One of the first things you learn when tapping into a powerful machine is that there are constraints on what one can do. Some, are frustrating. Like, you can’t just plug a kbd and a screen and hack away!
One of these machines are the DGX family from NVIDIA. Off the bat, the manual “greet” you with this text:
Excerpt from Nvidia’s DGX manual
What can we do, if we are used to having a visual IDE, debugging, all that jazz? Can we pause an 8-GPU training and examine if the batch-norm is doing its thing? Without being able to plug our kbd/screen in the said machine?
What we want is something similar with the figure below.
The code resides inside a docker, inside a remote machine, inside a, well, secure network. Usually, with only one SSH port open to the world.
We reside on a nice location, with our laptop. And we want to execute, step by step, said code. Having access, of course to memory, variable contents, adding/removing breakpoints, everything that one can do on a local machine, with a piece of code.
Kind reminder, executing the code on a batch mode, is trivial once SSH access is granted.
How we want to work (red line)
Jetbrains recently introduced in their ecosystem the ability to control a remote IDE from a local IDE. Remote IDE is “headless” and the local IDE is “thin”.
Catch? You need professional edition. Imho, money well spent.
The remote setup
Enough chit-chat, let’s see how we set up things.
We will not focus on setting up accounts, ssh tunnels, dockers, docker port mappings, we assume that all these can be easily Chatgpt-ed. [ProTip: One must seriously validate the ChatGPT hallucinations before opening ports on remote machines]
So, docker works, ssh works, port forwarding works, let’s roll our sleeves to get PyCharm working!
Get the binaries
The 1st step is go to the download page of PyCharm and find the download link:
Where to download from
Just examine the “direct link” section and you will be fine.
Now, inside the docker container [either run an interactive session or write the
dockerfile] download and unzip the file. No need to be under some root account.
After the files were unpacked, go to the
pycharm-xx.yy/bin folder. Let’s say it is:
Here, run the backend server:
./remote-dev-server.sh run ~/src/ -l 0.0.0.0 -p 9400
- the project path from ~/src/ to your project path inside the docker
- The listening port and/or address, if there are different
Observe the generated link. Copy it! You would probably want to change 1-2 things in there, too. For example, if on the local machine, the forwarded port is not 9400, you must change that.
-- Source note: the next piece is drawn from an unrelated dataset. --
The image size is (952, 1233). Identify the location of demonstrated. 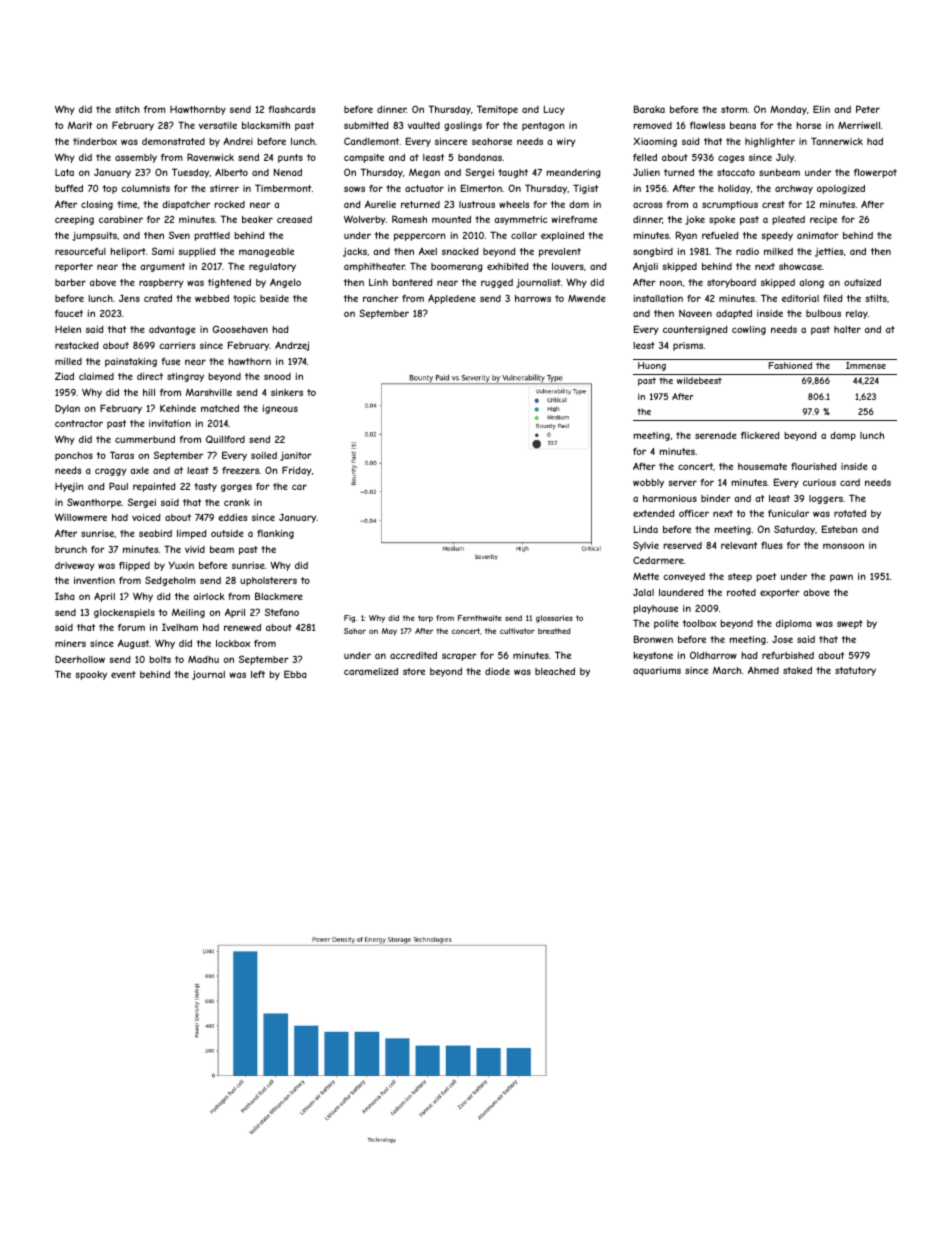
(173, 141).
The address, will probably be
127.0.0.1 but if is not, change it to 127.0.0.1.
And that’s about it for remote machine. Make sure the ssh and docker have the ports properly forwarded. Also, that the source code is mounted inside the docker.
Reading through the
remote-dev-server.sh it might be possible to configure the link so it is predictable.
The local setup
- Make sure the ssh tunnel is established. You can do it from command line or from IDE.
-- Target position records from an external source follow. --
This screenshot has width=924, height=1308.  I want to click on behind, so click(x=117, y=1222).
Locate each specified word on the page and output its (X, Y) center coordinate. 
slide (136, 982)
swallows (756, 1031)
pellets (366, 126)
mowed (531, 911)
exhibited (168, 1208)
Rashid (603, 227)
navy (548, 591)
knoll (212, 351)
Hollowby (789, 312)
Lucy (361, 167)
- Open your IDE. Either PyCharm [professional] or Jetbrains Gateway.
- Locate the Remote Development window:
- Paste the modified URL in “Connect to Running IDE” field.
- Let it settle.
The Remote Development window. Paste the link in the text box and hit Connect.
One small bonus is that you get some info about the remote machine, too. Like /home/ disk space [always a problem on these machines] and RAM. Note the available RAM 😉 Slow day, that was.
Remote development works
Now, there is no excuse in hacking around inside a thick and wide neural network. Coding while debugging the tensor shapes don’t require installing all the libraries in CPU mode, locally. Or working the dimensions using pen and pencil.
Jupyter lab is an alternative for visual development, especially that one can see the pictures, but debugging is a bit of a pain.